# Favorite tackle / jigs for bottom bumping & trolling



## Mac1528 (Mar 24, 2012)

Just want to get a few things ahead of time before I get down there. Going to be targeting on the drops for grouper, mingos, AJs, in fed waters & maybe some trigs in state waters. Trolling will be mainly for kings and what ever else like a chicken dolphin that may come along. We're going with an ample supply of frozen cigs, squid and live hard tails and pinfish. Just want to be prepared so I'm look'in for some jigging favorites...weights and colors and dropping rig types. Will also probably throw out a free lined live bait while waiting on the bite. Let me know your favs cause I want to be ready. Thanks all! See ya on the water.


----------



## Kim (Aug 5, 2008)

Looks like you will get here when you can actually catch and keep some of the more sought after fish. I'm sure others will chime in with their preferred terminal gear but here is mine; Sabikis for catching bait hook size 10 to 14 works for me. I tip them with squid so I can catch bait fast and have done with it. Hooks for Trigger and Mingo 3/0 - 5/0, Grouper 5/0 - 10//0 depending on the make of the hook and size of your bait, Kings 7/0 -8/0 with like a 1 stinger treble if you use them. Some King Dusters are a good idea to use with stinger rigs. Smaller lures with bright colors shiny mylar skirts work well on Kings, Bonito, Spanish, and Mahi or get lucky and catch a Sail Fish. Probably a good idea to have a jig or two just in case you find some AJ's. 

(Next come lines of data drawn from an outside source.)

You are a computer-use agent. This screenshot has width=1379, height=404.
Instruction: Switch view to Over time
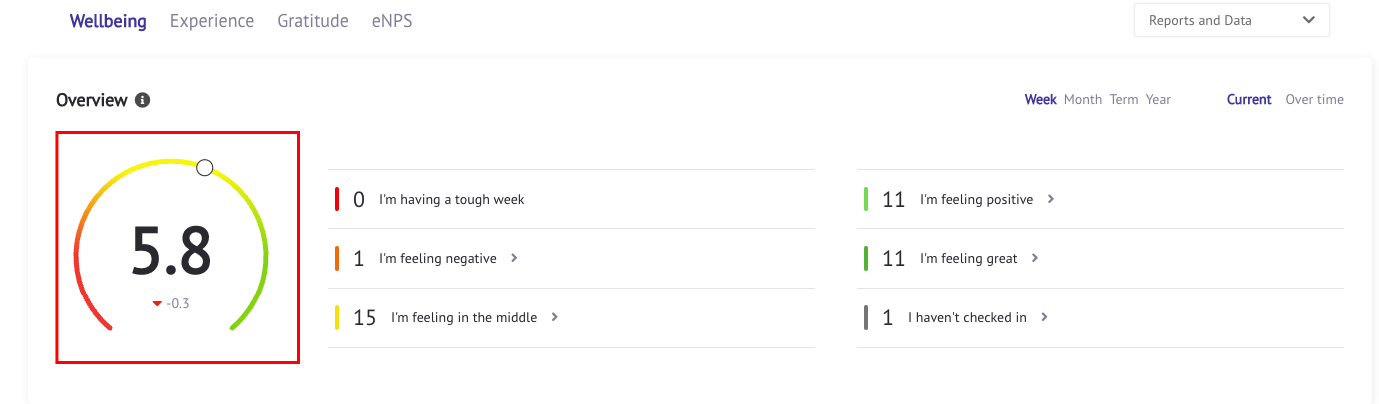1315,100
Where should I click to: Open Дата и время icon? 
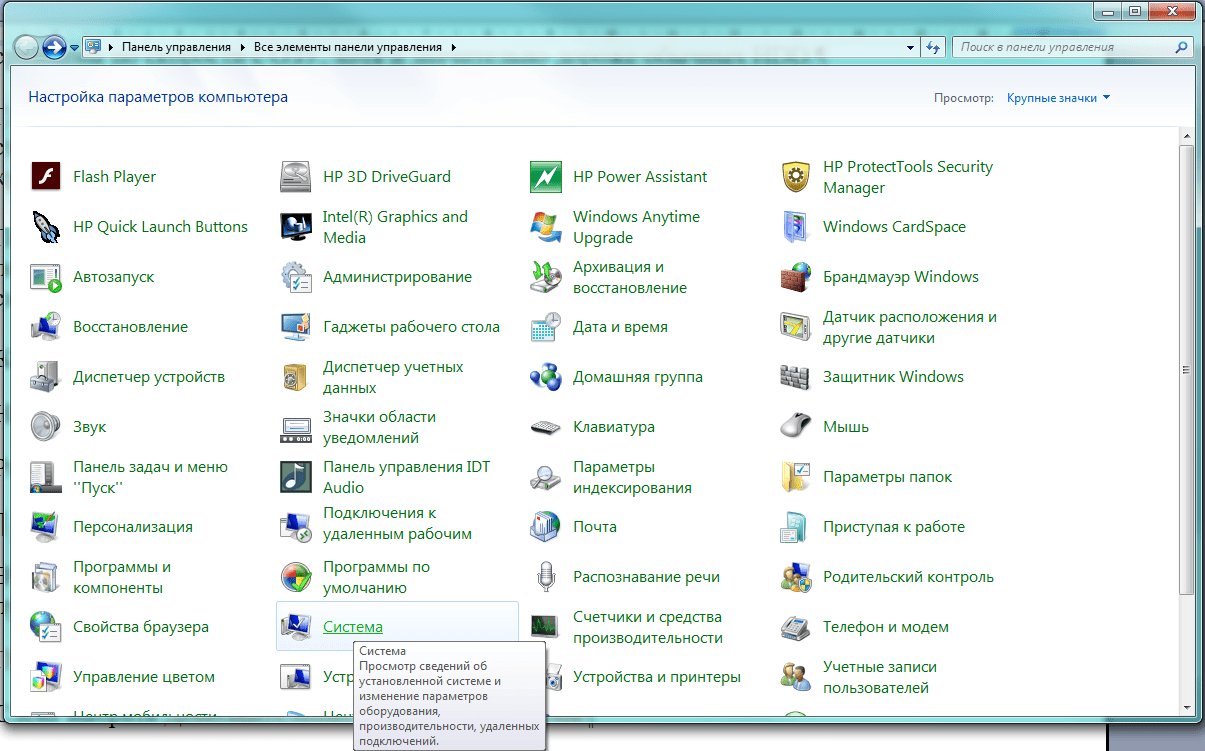click(546, 327)
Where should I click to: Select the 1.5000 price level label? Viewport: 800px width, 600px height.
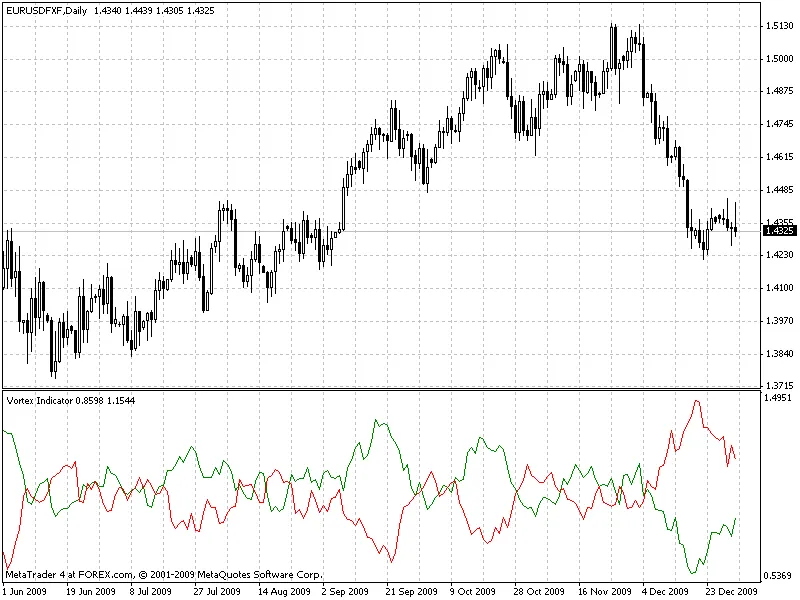coord(780,59)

Fishing for Mingo and Trigger use a dropper rig, sinker depends on current/depth so it's a good idea to have a little variety for bottom bumping. I like the knocker rig when hooking live bait through the lips and use the smallest egg sinker possible with current/depth to bottom conditions. The Carolina Rig is the standard for Grouper fishing, #100 - #150 monofilament leader with snelled hook on one end and a swivel on the other. 

Tight lines to you, looking forward to reading your posts and seeing your box with your days catch in it.


----------



## lobsterman (Sep 30, 2007)

Squidtail jigs are deadly.


----------



## Mac1528 (Mar 24, 2012)

Thanks Kim. Followed your cobia rig making this spring...lots of nice look'in rigs, also thanks to lobsterman for the pics!!


----------



## lobsterman (Sep 30, 2007)

I take a little 4000 series Shimano Spheros combo out for chicken dolphin and smaller snapper up in the water. It is a blast. I throw yozuri f4 crystal minnows at dolphin and when they go deeper I switch to a 1/4 oz jig or a gotcha.


----------



## Mac1528 (Mar 24, 2012)

So after church this morning I thought I would go up to bass pro shops since they have a saltwater section..... Bahahahaaa. It sucks, so I will wait till I get to PCola on Saturday and go to outcast to get my tackle. Thanks again guys!


----------



## lobsterman (Sep 30, 2007)

Mac1528 said:


> So after church this morning I thought I would go up to bass pro shops since they have a saltwater section..... Bahahahaaa. It sucks, so I will wait till I get to PCola on Saturday and go to outcast to get my tackle. Thanks again guys!


I could have saved you the time if you would have asked.


----------



## Mac1528 (Mar 24, 2012)

Luckily bass pro is only a couple of miles from our church...so we went for lunch. Enjoyed that more!
P.S. next time I'll ask!!!


----------